Checking labels has never felt so guilt-driven.
by Meredith Sweet | WAR, Int’l intern
It used to be that people never questioned the ethics of the companies from which they purchased products. We assumed—if we even thought about it at all—that every industry, from clothing to food, was treating its suppliers with fairness and dignity. But in recent years, consumer awareness has been raised as one news article after another has told a different story: large corporations habitually oppressing indigenous populations for the sole purpose of making more money. These days, most consumers are trying to buy things a little more ethically.

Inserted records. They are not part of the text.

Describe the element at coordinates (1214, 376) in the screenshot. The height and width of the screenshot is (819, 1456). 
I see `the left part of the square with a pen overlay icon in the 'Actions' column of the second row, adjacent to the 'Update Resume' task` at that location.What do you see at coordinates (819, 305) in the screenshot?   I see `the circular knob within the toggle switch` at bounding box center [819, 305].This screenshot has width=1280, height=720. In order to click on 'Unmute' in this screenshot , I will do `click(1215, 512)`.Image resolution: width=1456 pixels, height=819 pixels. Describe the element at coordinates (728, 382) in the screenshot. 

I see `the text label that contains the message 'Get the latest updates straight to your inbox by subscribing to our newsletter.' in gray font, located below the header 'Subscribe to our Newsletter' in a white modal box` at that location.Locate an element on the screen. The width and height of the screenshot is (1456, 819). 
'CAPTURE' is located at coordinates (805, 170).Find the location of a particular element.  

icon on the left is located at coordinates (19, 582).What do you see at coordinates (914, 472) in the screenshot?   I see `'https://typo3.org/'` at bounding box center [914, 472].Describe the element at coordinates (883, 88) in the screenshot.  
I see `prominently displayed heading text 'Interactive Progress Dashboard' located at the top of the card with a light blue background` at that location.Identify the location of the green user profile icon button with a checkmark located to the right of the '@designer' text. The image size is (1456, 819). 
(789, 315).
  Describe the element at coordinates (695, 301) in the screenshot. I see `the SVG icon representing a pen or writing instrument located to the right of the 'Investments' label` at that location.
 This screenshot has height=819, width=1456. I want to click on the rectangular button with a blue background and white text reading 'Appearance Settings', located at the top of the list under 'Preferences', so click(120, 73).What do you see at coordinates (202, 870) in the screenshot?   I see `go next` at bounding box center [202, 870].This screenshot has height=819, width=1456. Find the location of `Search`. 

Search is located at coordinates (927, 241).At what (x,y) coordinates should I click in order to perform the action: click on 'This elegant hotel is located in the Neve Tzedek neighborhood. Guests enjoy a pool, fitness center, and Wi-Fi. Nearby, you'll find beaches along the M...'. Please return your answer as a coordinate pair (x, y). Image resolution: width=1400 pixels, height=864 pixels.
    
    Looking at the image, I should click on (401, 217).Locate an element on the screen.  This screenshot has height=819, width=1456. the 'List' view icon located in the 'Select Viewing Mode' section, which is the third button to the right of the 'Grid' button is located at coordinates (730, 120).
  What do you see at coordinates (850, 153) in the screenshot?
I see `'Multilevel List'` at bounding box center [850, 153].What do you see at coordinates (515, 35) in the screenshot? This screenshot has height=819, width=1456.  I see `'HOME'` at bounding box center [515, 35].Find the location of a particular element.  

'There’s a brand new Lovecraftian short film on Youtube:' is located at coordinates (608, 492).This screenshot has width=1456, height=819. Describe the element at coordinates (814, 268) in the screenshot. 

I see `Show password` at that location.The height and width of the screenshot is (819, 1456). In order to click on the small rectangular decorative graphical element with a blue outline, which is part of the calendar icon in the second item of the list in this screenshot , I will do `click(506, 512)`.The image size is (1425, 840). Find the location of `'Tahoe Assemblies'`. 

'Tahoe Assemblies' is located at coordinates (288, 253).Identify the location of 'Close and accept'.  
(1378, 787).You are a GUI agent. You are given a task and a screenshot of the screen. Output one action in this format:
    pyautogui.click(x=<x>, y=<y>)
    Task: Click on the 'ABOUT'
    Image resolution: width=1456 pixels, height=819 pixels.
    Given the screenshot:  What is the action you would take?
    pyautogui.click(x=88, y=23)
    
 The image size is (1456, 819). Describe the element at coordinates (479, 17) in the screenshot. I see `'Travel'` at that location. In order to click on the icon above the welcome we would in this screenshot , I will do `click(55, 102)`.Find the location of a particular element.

The Fair Trade movement, which has been around since the 1950s and began to take hold in the U.S. in the early 2000s, emphasizes supporting individuals and communities by providing equitable wages and safe working conditions. Fair Trade products, often demarcated by a shiny “Fair Trade Certified” sticker, can receive verification from a number of different corporations, the most prominent being the World Fair Trade Organization, Fair Trade International, and Fair Trade USA.
Yet as admirable as the Fair Trade movement is, it still leaves something to be desired: a human connection. At Women at Risk, International, we don’t merely market beautiful products for an ethical cause; we reach out to women both nationally and internationally to offer them lives of dignity, hope, and value. We call this concept “Beyond Fair Trade.”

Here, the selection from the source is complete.